[[ Data listing, beginning ]]

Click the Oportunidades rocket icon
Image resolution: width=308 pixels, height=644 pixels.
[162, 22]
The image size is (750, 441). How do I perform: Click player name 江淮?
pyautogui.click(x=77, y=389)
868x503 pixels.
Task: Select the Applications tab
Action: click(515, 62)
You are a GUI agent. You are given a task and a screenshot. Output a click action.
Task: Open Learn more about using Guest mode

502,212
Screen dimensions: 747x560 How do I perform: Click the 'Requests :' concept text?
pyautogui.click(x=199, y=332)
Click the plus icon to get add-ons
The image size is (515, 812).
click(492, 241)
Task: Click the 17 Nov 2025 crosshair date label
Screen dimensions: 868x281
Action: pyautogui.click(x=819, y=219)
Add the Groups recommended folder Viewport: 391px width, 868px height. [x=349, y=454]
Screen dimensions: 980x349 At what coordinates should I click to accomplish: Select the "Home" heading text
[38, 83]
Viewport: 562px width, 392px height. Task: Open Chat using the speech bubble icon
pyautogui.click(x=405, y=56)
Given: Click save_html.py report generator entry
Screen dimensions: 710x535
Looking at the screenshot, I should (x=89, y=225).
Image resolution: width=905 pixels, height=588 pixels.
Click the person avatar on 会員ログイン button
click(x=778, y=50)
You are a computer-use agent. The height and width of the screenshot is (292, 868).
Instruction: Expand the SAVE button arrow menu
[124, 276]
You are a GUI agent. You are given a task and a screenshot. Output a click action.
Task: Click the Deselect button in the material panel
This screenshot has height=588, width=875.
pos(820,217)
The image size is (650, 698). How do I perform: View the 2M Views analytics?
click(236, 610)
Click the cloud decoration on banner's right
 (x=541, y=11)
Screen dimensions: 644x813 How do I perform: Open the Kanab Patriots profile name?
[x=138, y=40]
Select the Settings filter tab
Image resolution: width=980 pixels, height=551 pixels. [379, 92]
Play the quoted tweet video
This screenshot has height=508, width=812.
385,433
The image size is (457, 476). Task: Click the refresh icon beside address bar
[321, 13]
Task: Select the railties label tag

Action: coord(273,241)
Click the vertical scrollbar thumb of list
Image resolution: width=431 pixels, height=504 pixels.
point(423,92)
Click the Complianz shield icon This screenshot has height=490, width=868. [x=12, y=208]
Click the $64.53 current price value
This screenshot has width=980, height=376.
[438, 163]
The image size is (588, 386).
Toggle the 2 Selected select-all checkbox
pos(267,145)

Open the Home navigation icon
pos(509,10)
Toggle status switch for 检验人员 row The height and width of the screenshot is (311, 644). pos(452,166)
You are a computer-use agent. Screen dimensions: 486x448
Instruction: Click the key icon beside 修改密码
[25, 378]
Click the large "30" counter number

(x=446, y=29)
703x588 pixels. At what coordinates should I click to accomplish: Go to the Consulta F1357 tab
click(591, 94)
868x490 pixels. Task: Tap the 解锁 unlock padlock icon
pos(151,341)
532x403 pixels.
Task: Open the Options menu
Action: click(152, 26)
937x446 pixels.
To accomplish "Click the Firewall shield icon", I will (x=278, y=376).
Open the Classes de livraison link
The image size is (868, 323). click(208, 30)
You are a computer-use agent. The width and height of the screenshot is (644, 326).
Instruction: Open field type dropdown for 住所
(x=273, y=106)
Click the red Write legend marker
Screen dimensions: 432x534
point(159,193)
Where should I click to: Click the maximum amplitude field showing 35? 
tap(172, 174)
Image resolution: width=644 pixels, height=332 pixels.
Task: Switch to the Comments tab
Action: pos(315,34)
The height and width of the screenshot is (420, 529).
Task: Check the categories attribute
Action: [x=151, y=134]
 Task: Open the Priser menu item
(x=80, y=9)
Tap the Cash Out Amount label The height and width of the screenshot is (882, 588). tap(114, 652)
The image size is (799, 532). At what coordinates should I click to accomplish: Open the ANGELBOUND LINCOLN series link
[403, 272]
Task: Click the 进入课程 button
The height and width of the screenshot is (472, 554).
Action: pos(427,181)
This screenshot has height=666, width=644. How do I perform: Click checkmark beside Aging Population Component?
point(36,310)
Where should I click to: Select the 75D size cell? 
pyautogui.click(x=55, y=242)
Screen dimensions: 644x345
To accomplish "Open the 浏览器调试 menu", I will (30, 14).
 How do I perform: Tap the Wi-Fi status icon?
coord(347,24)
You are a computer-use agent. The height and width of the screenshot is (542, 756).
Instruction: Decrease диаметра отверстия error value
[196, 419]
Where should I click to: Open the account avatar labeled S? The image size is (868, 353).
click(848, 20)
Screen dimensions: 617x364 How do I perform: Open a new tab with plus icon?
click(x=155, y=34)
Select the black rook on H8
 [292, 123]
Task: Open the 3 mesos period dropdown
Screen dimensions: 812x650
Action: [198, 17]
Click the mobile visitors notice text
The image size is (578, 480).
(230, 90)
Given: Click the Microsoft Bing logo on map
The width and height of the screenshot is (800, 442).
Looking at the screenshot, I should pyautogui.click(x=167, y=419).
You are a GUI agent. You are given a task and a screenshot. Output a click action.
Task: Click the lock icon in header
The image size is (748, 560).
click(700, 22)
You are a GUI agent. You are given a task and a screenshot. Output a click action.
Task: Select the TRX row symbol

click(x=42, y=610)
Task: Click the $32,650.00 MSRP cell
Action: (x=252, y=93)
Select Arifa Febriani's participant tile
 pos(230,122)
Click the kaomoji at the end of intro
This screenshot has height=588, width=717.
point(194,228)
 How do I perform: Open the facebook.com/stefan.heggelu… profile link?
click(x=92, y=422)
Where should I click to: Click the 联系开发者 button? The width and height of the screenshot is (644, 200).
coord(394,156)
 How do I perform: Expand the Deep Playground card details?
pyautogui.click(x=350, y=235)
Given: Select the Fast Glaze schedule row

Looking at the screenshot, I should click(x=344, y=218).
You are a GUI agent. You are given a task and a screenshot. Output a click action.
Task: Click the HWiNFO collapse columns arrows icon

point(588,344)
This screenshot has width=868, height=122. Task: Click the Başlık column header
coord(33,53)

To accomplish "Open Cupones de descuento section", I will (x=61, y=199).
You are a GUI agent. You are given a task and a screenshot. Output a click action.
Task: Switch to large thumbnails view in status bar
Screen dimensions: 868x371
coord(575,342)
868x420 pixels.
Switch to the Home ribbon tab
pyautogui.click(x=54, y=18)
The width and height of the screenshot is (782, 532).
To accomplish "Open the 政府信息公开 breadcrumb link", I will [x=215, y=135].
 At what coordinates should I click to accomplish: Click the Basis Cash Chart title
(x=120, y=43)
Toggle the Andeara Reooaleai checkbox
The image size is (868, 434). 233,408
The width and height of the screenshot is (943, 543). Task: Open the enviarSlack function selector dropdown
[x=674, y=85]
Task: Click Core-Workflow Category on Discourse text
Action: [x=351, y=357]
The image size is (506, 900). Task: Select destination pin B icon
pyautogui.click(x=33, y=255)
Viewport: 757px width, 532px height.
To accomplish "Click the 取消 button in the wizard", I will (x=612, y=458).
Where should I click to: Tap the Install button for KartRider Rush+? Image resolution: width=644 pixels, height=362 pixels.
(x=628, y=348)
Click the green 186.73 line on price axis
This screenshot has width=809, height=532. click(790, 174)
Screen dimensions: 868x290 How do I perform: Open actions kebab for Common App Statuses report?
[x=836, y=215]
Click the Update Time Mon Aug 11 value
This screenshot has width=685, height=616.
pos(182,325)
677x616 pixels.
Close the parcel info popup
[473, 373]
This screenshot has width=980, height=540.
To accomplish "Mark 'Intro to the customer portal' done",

[[ Data listing, end ]]

What to do
Using the data above, reproduce exactly the lines between those holding "Image resolution: width=308" and "Add the Groups", inclusive, and no others.

Result
Image resolution: width=308 pixels, height=644 pixels.
[162, 22]
The image size is (750, 441). How do I perform: Click player name 江淮?
pyautogui.click(x=77, y=389)
868x503 pixels.
Task: Select the Applications tab
Action: click(515, 62)
You are a GUI agent. You are given a task and a screenshot. Output a click action.
Task: Open Learn more about using Guest mode

502,212
Screen dimensions: 747x560 How do I perform: Click the 'Requests :' concept text?
pyautogui.click(x=199, y=332)
Click the plus icon to get add-ons
The image size is (515, 812).
click(492, 241)
Task: Click the 17 Nov 2025 crosshair date label
Screen dimensions: 868x281
Action: pyautogui.click(x=819, y=219)
Add the Groups recommended folder Viewport: 391px width, 868px height. [x=349, y=454]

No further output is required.